Extracted records —
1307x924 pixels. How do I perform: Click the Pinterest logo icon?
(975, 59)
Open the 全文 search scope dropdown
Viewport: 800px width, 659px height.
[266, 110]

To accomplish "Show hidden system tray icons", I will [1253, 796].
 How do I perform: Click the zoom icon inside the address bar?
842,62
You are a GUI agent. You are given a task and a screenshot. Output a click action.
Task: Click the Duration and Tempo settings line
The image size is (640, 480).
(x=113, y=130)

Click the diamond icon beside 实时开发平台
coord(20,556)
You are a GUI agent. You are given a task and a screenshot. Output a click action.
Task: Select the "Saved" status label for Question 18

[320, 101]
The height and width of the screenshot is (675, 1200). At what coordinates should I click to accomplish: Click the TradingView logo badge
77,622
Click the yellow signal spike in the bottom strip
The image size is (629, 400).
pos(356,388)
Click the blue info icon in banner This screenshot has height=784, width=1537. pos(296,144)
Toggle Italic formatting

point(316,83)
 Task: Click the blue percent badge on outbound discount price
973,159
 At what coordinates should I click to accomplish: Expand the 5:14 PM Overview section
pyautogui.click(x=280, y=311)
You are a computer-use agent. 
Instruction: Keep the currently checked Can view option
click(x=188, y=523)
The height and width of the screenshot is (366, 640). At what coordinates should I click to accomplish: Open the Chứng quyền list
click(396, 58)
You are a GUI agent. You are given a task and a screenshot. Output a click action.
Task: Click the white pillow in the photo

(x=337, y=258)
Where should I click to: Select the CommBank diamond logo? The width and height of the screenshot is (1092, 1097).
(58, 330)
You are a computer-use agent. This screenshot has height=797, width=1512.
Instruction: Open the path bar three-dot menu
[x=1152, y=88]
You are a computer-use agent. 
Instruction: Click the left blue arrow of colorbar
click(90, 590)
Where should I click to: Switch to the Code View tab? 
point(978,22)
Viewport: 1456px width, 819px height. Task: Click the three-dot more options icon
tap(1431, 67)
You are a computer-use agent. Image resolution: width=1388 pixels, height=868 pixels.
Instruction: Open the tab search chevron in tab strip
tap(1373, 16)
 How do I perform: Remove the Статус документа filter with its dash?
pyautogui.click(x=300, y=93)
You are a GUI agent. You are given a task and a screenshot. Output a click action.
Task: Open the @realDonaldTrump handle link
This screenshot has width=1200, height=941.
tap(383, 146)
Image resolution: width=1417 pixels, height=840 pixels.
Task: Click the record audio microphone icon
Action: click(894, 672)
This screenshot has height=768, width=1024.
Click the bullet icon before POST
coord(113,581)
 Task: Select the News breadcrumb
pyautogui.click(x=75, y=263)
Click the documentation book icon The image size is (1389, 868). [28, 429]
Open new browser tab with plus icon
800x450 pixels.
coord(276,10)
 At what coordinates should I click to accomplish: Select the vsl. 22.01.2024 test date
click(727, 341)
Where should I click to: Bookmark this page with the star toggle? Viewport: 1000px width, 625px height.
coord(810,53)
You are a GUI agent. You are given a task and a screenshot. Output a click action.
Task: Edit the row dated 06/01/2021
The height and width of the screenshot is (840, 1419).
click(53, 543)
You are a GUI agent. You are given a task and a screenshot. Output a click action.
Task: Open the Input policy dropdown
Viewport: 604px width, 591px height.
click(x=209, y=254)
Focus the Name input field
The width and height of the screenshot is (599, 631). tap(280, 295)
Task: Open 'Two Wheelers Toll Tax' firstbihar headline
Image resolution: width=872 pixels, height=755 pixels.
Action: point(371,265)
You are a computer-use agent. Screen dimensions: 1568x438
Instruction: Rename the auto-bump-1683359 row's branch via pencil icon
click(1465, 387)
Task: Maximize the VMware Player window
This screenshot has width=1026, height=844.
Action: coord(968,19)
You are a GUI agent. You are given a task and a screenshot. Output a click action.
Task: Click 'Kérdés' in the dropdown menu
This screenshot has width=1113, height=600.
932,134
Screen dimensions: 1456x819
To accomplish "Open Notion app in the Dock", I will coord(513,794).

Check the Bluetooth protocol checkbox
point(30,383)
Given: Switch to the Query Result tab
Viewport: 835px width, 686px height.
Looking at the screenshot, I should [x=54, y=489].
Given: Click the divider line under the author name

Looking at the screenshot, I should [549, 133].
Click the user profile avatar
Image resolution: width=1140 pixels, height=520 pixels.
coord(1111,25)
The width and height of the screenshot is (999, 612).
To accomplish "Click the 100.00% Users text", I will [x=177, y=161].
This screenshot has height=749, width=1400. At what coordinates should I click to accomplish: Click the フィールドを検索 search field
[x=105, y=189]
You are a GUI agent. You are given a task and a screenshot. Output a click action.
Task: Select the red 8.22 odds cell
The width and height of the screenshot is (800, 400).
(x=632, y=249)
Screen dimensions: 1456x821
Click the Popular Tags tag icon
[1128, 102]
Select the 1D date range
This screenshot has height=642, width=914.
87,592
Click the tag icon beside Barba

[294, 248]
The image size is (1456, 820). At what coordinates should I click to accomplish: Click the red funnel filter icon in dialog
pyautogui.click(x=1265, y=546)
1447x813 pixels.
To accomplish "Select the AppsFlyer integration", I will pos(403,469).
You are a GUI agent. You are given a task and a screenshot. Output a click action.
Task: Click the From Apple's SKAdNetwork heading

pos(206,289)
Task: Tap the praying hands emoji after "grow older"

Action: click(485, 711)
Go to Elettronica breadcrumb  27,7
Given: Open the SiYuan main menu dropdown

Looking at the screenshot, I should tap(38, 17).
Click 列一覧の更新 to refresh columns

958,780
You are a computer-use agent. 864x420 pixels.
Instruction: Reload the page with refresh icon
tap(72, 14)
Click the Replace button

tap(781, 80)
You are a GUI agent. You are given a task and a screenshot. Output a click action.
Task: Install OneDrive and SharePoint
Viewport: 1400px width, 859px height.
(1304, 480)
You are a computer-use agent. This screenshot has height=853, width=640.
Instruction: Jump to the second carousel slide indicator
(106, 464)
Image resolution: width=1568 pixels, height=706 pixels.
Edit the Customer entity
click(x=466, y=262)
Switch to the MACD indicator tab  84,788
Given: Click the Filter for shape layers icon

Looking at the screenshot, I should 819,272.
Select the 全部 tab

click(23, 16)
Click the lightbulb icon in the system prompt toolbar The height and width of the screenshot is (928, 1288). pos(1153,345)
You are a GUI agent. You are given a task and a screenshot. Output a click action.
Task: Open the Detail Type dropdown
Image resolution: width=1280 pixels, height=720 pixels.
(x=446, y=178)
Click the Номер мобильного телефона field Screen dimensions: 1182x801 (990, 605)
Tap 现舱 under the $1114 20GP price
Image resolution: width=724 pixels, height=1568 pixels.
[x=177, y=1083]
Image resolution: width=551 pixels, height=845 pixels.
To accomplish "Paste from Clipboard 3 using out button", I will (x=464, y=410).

WRITTEN TASK —
Could you lay out the lines above as a JSON list of strings, covering only the stretch that opens with the line containing "Given: Click the divider" and closes with the line containing "pos(206,289)", both included? Give one string per line and leave out blank lines.

TASK RESULT —
[
  "Given: Click the divider line under the author name",
  "Looking at the screenshot, I should [549, 133].",
  "Click the user profile avatar",
  "Image resolution: width=1140 pixels, height=520 pixels.",
  "coord(1111,25)",
  "The width and height of the screenshot is (999, 612).",
  "To accomplish \"Click the 100.00% Users text\", I will [x=177, y=161].",
  "This screenshot has height=749, width=1400. At what coordinates should I click to accomplish: Click the フィールドを検索 search field",
  "[x=105, y=189]",
  "You are a GUI agent. You are given a task and a screenshot. Output a click action.",
  "Task: Select the red 8.22 odds cell",
  "The width and height of the screenshot is (800, 400).",
  "(x=632, y=249)",
  "Screen dimensions: 1456x821",
  "Click the Popular Tags tag icon",
  "[1128, 102]",
  "Select the 1D date range",
  "This screenshot has height=642, width=914.",
  "87,592",
  "Click the tag icon beside Barba",
  "[294, 248]",
  "The image size is (1456, 820). At what coordinates should I click to accomplish: Click the red funnel filter icon in dialog",
  "pyautogui.click(x=1265, y=546)",
  "1447x813 pixels.",
  "To accomplish \"Select the AppsFlyer integration\", I will pos(403,469).",
  "You are a GUI agent. You are given a task and a screenshot. Output a click action.",
  "Task: Click the From Apple's SKAdNetwork heading",
  "pos(206,289)"
]